Sharfstein was quick to note that the neighborhood studies represent what he called a "snapshot" and do not reflect progress made in neighborhoods over time, including this year's drop in homicides.

Hollins Market, listed as part of an area with the lowest life expectancy in the city, has benefited in the past two years from more police attention and development. Yesterday, the sounds of saws buzzed from an alley where developers are rehabbing former crack houses to create units of low-income housing. A new Vietnamese fusion restaurant called Pho draws residents from all over the city.

But the residents weren't surprised to learn that their neighborhood had one of the lowest life expectancies. "I'd say there are a lot of unhealthy people here," said Jimmie Pearson. "Its drug-infested. Its rodent-infested. It is trashy."

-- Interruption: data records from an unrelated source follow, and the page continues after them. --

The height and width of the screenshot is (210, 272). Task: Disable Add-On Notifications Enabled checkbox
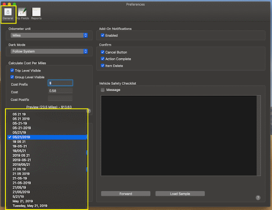pyautogui.click(x=103, y=35)
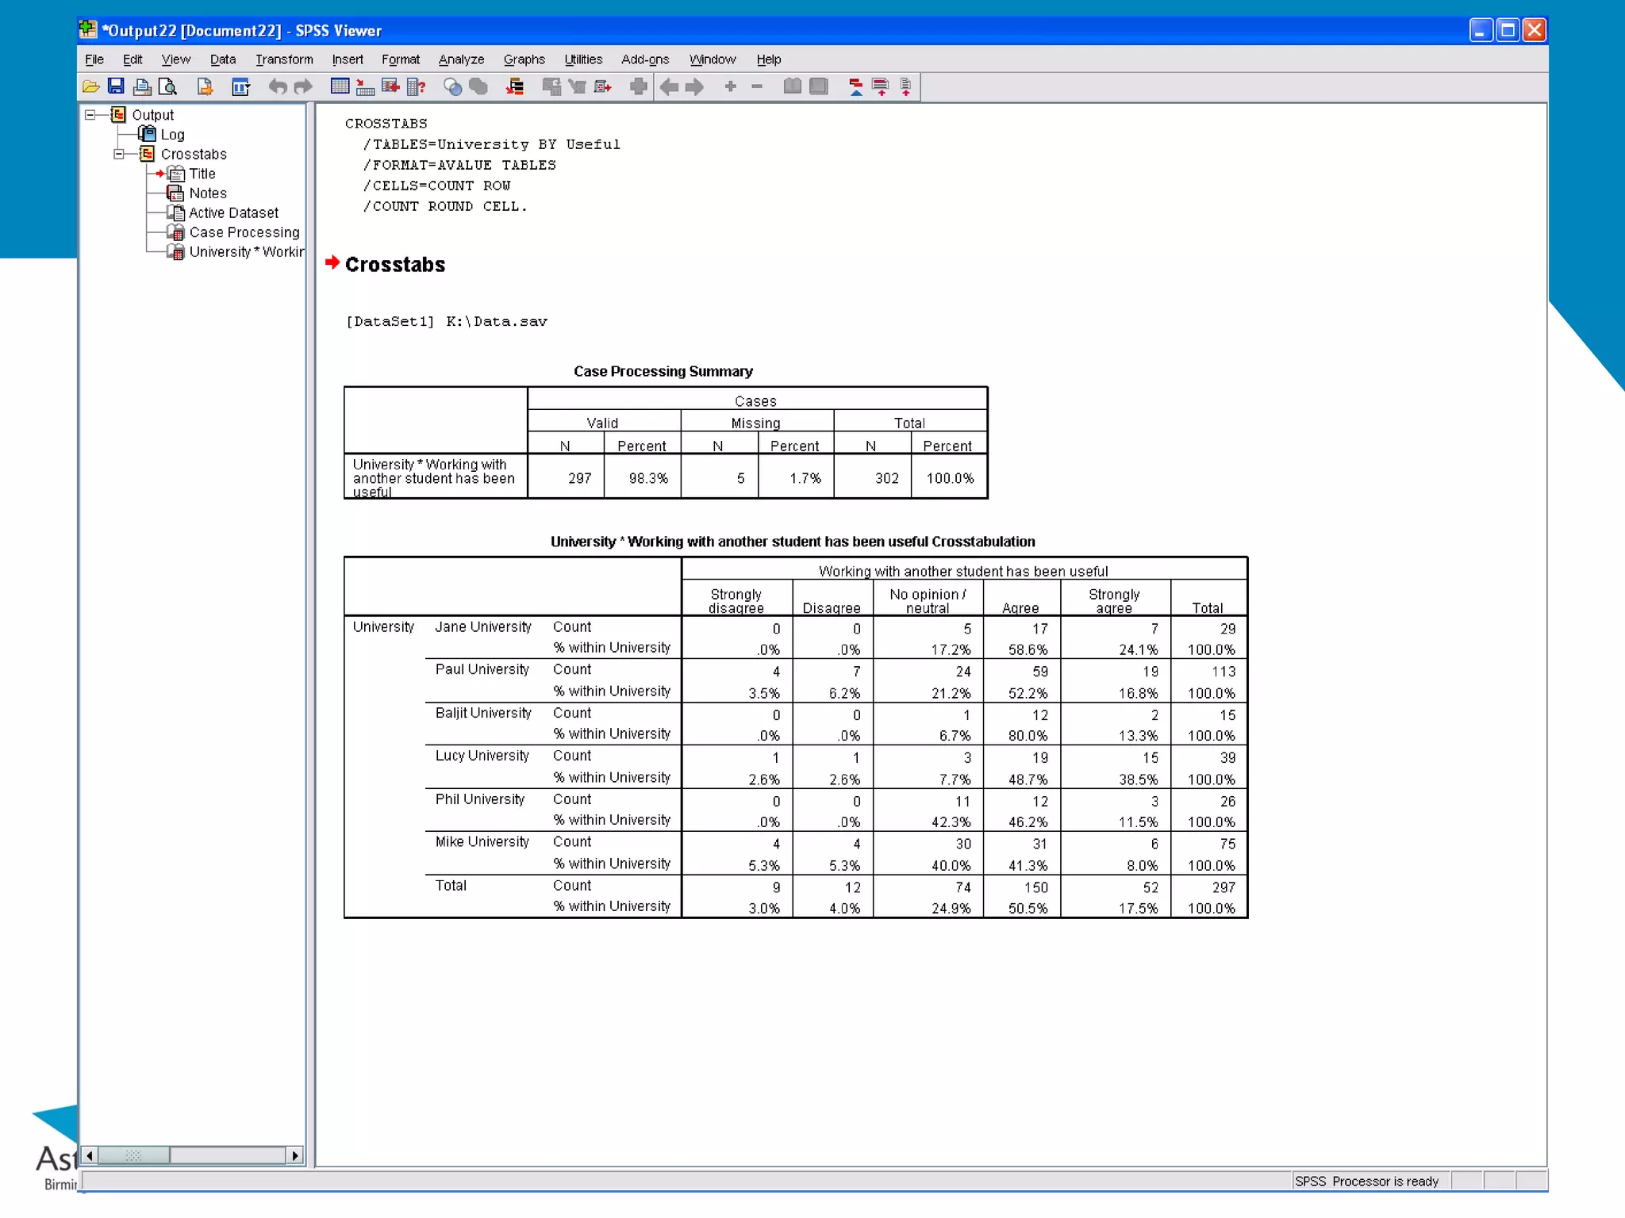The height and width of the screenshot is (1218, 1625).
Task: Click the Go to Data grid icon
Action: (x=340, y=86)
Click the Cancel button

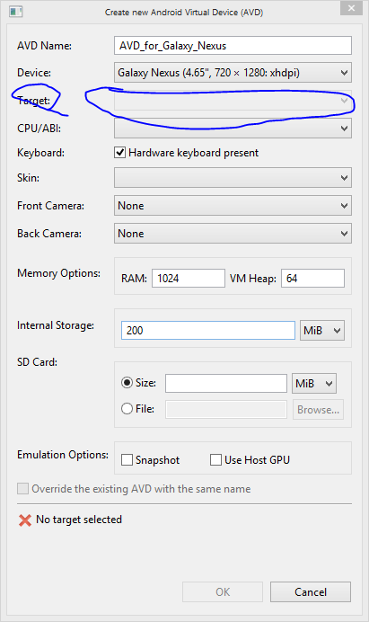click(311, 591)
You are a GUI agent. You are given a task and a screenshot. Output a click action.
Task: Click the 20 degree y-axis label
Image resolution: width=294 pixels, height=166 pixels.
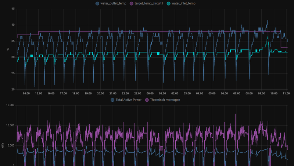(x=13, y=89)
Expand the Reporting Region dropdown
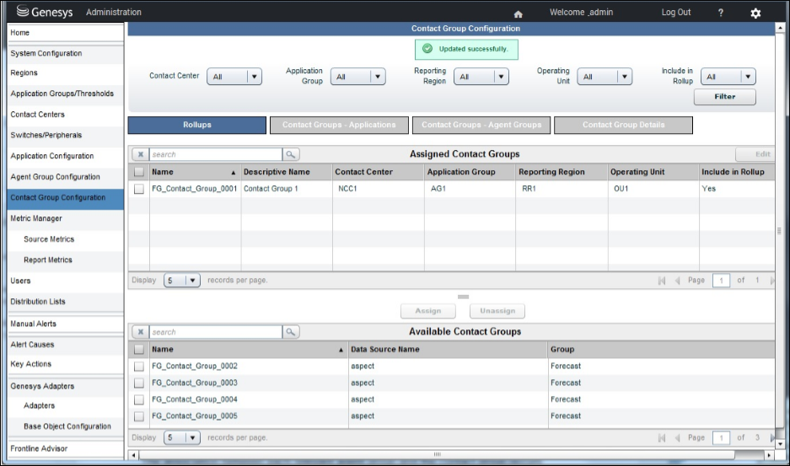Image resolution: width=790 pixels, height=466 pixels. click(x=481, y=77)
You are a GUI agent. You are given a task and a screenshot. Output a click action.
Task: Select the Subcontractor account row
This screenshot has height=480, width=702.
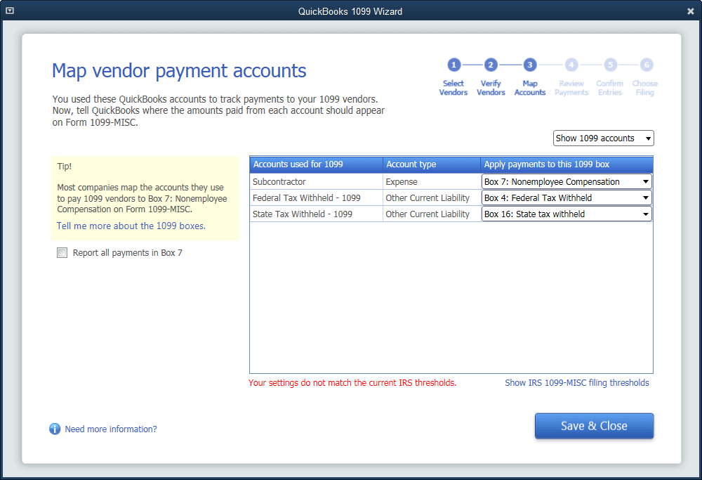316,182
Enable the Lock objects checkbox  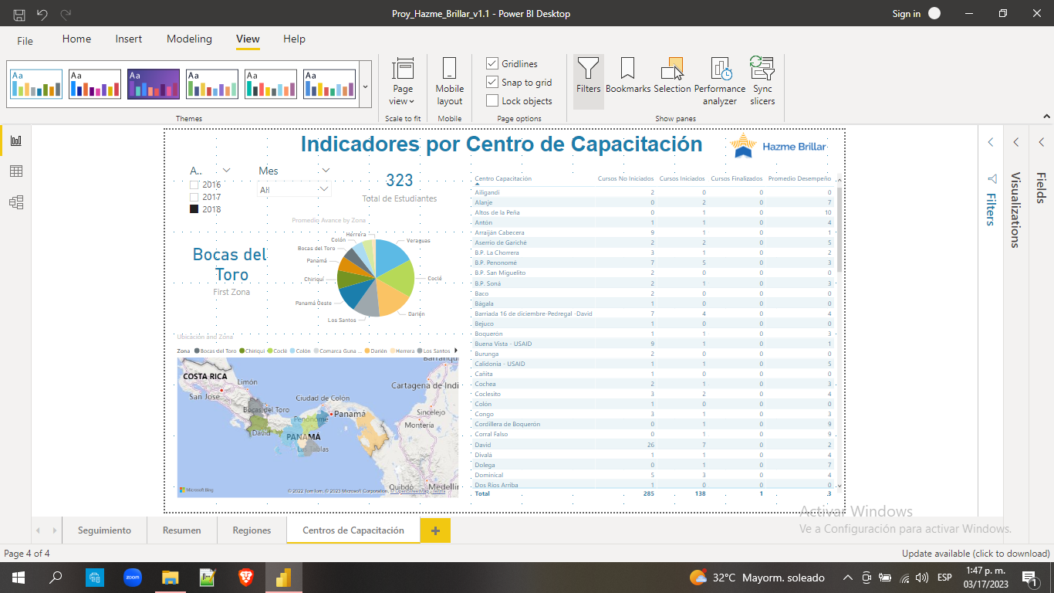492,100
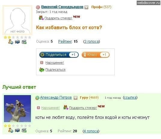Open the answer's 4 голоса votes link
Screen dimensions: 161x139
tap(91, 131)
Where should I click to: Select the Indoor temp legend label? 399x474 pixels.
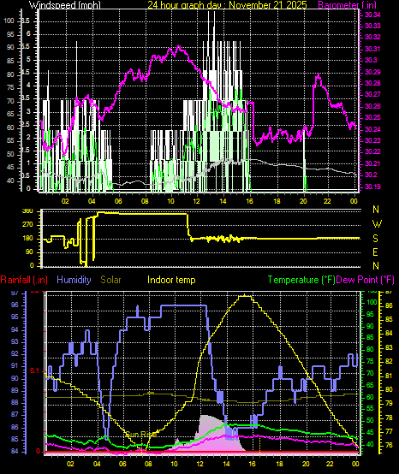click(171, 280)
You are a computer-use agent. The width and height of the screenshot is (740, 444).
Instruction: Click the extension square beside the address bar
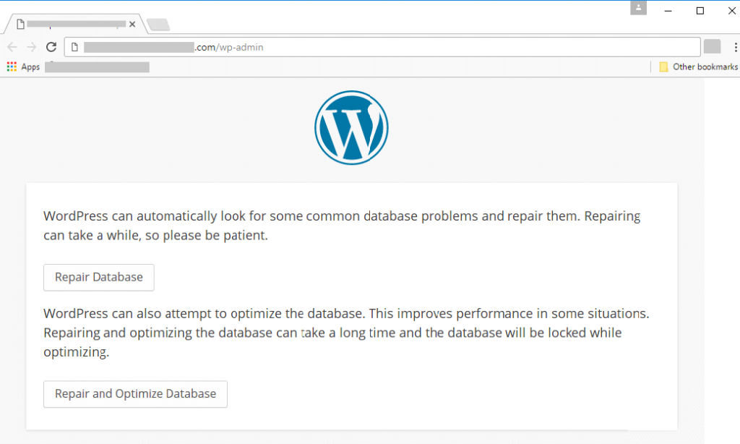click(x=713, y=46)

Diana Cummings, 58, a former drug addict, complained that her tap water is brown and rats boldly gobble up food she puts out for her dog. She said she's clean now, but that she still likes to have her beer. A bottle was half-empty on the ground near her.

About 1 p.m. yesterday, Pamela Michelle Scott, 37, had just finished her monthly shopping to purchase 30 days' worth of meat from Hollins Market. She goes to the nearby Giant to buy canned vegetables. She's reared five healthy children and said that she made good use of the free clinics and food banks.

"They've given us what we need," she said. But others with fractured families don't always take advantage of those resources.

Across town in Roland Park, many residents going in and out of the Eddies supermarket didn't have time, or desire, to talk about the city's health problems. Jane Davis was shopping at Eddies of Roland Park and said she was not surprised by the disparity. She declined to give her age but said she's in the Social Security collection years and explained that she has a condo in Guilford, a neighborhood where residents have the second-longest life expectancy. However, she said she spends most of time at her West Virginia cabin, where she likes to hike.